• **WRITTEN TASK**: Render the data as a JSON list of strings, one string per line and no blank lines. Begin at the line containing "Where should I click to: Select" and stop after the line containing "Image resolution: width=600".
--- Begin ---
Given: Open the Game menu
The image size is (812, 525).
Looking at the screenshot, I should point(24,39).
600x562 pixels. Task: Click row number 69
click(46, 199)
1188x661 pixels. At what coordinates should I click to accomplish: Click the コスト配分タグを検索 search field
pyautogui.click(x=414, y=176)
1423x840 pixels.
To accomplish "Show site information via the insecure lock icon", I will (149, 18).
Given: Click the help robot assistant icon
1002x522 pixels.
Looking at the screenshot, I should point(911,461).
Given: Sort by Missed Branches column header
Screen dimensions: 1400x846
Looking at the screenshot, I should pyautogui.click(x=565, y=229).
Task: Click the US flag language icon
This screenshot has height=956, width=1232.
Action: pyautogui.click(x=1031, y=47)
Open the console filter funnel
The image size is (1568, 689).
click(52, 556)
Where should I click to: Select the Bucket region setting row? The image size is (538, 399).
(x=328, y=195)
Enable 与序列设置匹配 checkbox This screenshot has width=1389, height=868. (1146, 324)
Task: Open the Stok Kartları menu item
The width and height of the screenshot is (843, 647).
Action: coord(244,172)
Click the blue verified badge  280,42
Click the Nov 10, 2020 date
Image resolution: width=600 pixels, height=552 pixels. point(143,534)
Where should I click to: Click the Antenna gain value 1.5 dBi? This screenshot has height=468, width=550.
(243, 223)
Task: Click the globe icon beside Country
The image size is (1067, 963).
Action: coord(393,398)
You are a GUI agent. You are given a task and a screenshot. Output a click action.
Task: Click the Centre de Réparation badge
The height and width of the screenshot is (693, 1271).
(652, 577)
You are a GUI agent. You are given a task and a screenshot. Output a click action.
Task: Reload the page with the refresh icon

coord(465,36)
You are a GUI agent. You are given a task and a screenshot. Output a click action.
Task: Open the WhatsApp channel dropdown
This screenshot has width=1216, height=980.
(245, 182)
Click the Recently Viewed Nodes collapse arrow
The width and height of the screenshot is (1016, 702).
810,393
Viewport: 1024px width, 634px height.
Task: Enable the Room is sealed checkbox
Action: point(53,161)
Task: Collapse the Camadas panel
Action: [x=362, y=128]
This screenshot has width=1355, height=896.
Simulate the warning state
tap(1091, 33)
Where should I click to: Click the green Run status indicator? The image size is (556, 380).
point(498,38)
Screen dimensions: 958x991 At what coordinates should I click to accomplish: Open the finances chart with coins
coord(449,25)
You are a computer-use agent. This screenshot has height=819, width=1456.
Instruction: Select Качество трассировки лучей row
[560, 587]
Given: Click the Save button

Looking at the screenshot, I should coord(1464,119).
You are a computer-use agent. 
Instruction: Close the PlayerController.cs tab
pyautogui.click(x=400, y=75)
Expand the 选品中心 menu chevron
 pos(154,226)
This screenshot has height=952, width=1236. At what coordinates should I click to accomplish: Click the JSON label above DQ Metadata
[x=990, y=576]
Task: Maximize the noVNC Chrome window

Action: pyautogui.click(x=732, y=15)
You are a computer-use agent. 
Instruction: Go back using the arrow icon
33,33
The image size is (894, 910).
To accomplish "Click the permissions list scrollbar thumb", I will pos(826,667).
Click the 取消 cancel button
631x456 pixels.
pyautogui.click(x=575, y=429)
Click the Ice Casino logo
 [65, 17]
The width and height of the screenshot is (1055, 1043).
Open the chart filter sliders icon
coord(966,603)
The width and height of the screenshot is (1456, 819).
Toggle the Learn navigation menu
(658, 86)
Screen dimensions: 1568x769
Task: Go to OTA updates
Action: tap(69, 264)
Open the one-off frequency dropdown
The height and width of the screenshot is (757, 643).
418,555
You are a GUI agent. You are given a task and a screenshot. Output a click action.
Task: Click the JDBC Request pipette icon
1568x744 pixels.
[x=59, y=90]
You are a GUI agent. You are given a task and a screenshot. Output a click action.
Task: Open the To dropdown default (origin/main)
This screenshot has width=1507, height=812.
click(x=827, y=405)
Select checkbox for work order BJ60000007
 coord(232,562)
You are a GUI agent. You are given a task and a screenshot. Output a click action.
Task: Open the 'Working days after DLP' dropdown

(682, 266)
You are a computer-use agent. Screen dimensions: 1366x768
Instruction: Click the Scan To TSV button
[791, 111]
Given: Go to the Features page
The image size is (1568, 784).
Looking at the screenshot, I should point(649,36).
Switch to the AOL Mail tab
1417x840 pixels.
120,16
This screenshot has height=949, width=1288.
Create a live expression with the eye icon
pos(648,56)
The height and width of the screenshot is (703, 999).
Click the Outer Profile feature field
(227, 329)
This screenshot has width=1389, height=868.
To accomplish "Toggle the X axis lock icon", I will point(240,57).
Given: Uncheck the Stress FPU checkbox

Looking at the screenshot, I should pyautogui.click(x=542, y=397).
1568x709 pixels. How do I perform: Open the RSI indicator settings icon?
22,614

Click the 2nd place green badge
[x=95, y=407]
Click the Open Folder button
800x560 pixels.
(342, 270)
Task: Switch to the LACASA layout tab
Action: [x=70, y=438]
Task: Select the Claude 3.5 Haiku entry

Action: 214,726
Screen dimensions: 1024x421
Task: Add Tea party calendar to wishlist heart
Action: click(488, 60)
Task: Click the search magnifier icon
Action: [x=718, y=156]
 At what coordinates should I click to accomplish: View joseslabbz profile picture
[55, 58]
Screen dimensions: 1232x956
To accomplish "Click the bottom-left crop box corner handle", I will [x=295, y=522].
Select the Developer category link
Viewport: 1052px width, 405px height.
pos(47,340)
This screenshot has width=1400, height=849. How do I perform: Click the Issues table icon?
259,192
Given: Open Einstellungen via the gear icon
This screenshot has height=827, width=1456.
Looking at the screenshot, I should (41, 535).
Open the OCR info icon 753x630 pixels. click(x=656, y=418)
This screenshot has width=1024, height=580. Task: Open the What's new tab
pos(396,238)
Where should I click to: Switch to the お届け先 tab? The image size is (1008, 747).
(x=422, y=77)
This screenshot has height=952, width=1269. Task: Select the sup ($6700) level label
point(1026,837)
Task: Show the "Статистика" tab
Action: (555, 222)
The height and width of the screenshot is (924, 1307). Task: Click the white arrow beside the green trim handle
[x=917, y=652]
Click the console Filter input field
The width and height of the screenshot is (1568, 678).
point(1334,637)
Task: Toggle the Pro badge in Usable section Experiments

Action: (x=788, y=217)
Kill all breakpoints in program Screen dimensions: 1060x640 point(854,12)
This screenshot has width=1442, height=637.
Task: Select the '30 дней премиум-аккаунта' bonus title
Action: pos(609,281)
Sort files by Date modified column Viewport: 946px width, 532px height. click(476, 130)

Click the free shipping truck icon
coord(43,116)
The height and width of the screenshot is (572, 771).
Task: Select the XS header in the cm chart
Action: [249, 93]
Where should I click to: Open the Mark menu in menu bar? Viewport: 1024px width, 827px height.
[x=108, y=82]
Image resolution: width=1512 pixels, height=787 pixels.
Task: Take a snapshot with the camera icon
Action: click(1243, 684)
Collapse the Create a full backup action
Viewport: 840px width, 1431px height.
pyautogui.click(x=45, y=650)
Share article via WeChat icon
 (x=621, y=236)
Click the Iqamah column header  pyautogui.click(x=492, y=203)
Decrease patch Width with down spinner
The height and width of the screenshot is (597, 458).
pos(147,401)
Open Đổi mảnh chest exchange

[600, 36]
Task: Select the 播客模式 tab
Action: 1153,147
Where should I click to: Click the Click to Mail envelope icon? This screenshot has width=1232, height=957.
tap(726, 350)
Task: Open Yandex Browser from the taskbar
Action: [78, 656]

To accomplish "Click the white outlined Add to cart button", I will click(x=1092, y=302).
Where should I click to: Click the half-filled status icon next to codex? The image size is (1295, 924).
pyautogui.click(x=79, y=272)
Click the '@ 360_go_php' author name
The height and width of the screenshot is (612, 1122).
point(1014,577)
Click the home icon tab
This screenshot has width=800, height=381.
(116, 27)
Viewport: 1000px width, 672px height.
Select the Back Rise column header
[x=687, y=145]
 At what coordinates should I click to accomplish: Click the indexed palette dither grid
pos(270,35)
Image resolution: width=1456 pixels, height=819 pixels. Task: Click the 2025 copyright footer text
--- End ---
• **RESPONSE**:
[
  "Where should I click to: Select the Bucket region setting row? The image size is (538, 399).",
  "(x=328, y=195)",
  "Enable 与序列设置匹配 checkbox This screenshot has width=1389, height=868. (1146, 324)",
  "Task: Open the Stok Kartları menu item",
  "The width and height of the screenshot is (843, 647).",
  "Action: coord(244,172)",
  "Click the blue verified badge  280,42",
  "Click the Nov 10, 2020 date",
  "Image resolution: width=600 pixels, height=552 pixels. point(143,534)"
]